The SVG generation evaluation follows a comprehensive multi-stage pipeline:
  1. Prompt Construction: Formats visual requirements with clear instructions
  2. SVG Generation: Model generates SVG code following specified format
  3. Code Extraction: Robust parsing extracts SVG from various response formats
  4. Visual Rendering: Selenium WebDriver converts SVG to PNG image
  5. LLM Judge Assessment: GPT-4.1 vision model evaluates requirement fulfillment
  6. Score Calculation: Ratio-based scoring provides normalized evaluation results

Evaluation Scenarios and Results

Perfect Generation (Score: 1.0)
Scenario: Model generates SVG that meets all requirements
- SVG code is syntactically valid
- All visual elements are present and correct
- Colors, positions, and proportions match specifications
- Proper formatting and dimensions
Result: ✅ All requirements fulfilled (score: 1.0)
Partial Fulfillment (Score: 0.6)
Scenario: Model meets most but not all requirements
- Correct shapes and colors
- Proper positioning
- Missing one element or incorrect dimension
- Otherwise high-quality output
Result: ⚠️ 3/5 requirements fulfilled (score: 0.6)
Technical Issues (Score: 0.0)
Scenario: Model generates invalid or non-rendering SVG
- Syntax errors in SVG code
- Missing closing tags or invalid attributes
- Code that cannot be rendered to image
- Completely incorrect format
Result: ❌ Technical failure (score: 0.0)
Requirements Mismatch (Score: 0.2)
Scenario: Model generates valid SVG but wrong content
- Technically correct SVG code
- Wrong shapes, colors, or elements
- Misunderstood the visual requirements
- Poor adherence to specifications
Result: ❌ 1/5 requirements fulfilled (score: 0.2)
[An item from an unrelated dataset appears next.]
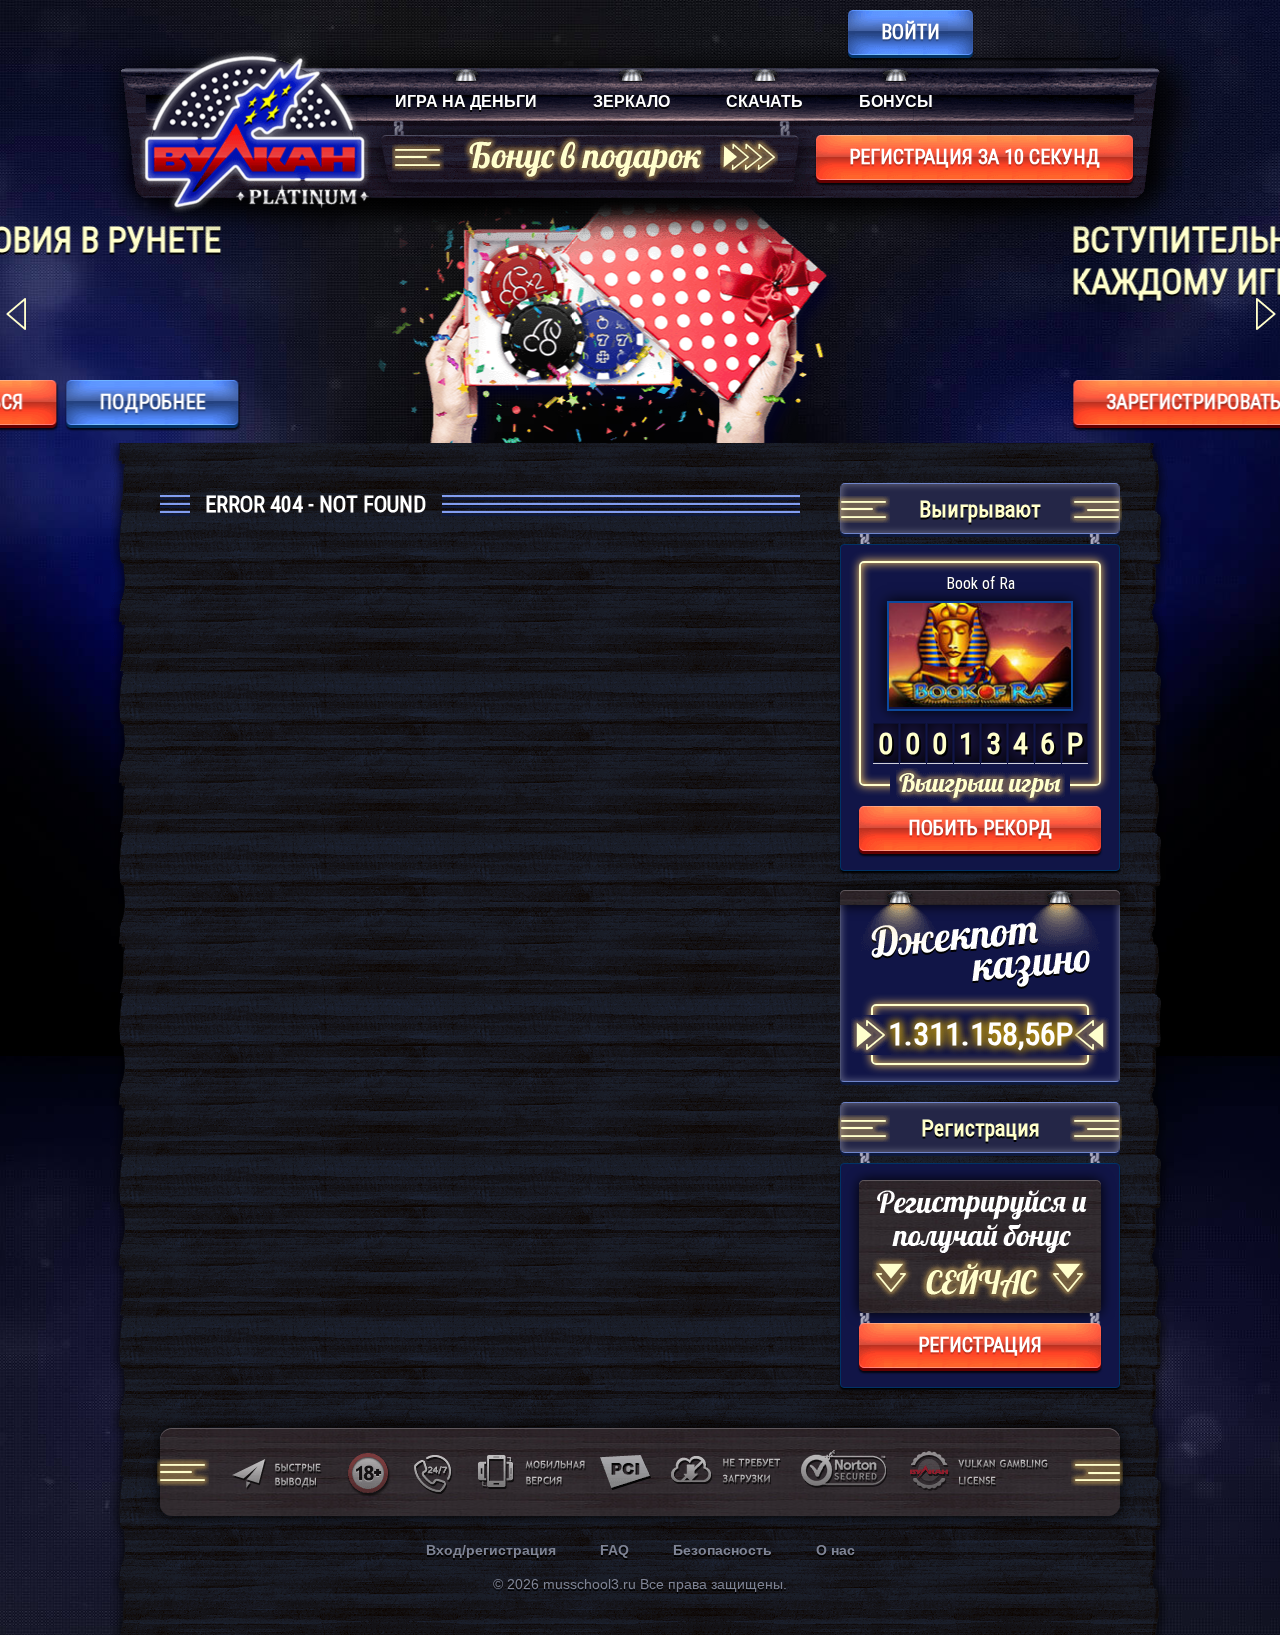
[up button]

Advanced Features and Capabilities

Debug File Generation

The evaluation supports saving debug files for analysis:
# Enable debug file saving
save_debug_files = os.environ.get("SVGBENCH_SAVE_DEBUG_FILES", "false").lower() == "true"

if save_debug_files:
    # Create debug directory and save files
    debug_dir = "svgbench_debug"
    os.makedirs(debug_dir, exist_ok=True)
    
    # Save both SVG source and rendered PNG
    with open(svg_path, "w") as f:
        f.write(svg_code)

Multi-Model Comparison

The evaluation supports comparing multiple models simultaneously:
completion_params=[
    {"temperature": 0.0, "max_tokens": 4096, "model": "gpt-4.1"},
    {"temperature": 0.8, "model": "fireworks_ai/accounts/fireworks/models/gpt-oss-120b"},
]

Conclusion

This SVG generation evaluation example demonstrates how to create comprehensive assessments of AI models’ visual content creation capabilities. The multi-stage evaluation process ensures models can understand visual requirements, generate syntactically correct SVG code, meet specific criteria consistently, and follow proper formatting standards. This evaluation approach is particularly valuable for visual AI development, design automation, educational applications, and creative tooling. The SVG generation evaluation complements other evaluation types by focusing on visual-technical accuracy and requirement adherence, making it essential for developing reliable AI systems that can bridge the gap between textual understanding and visual creation.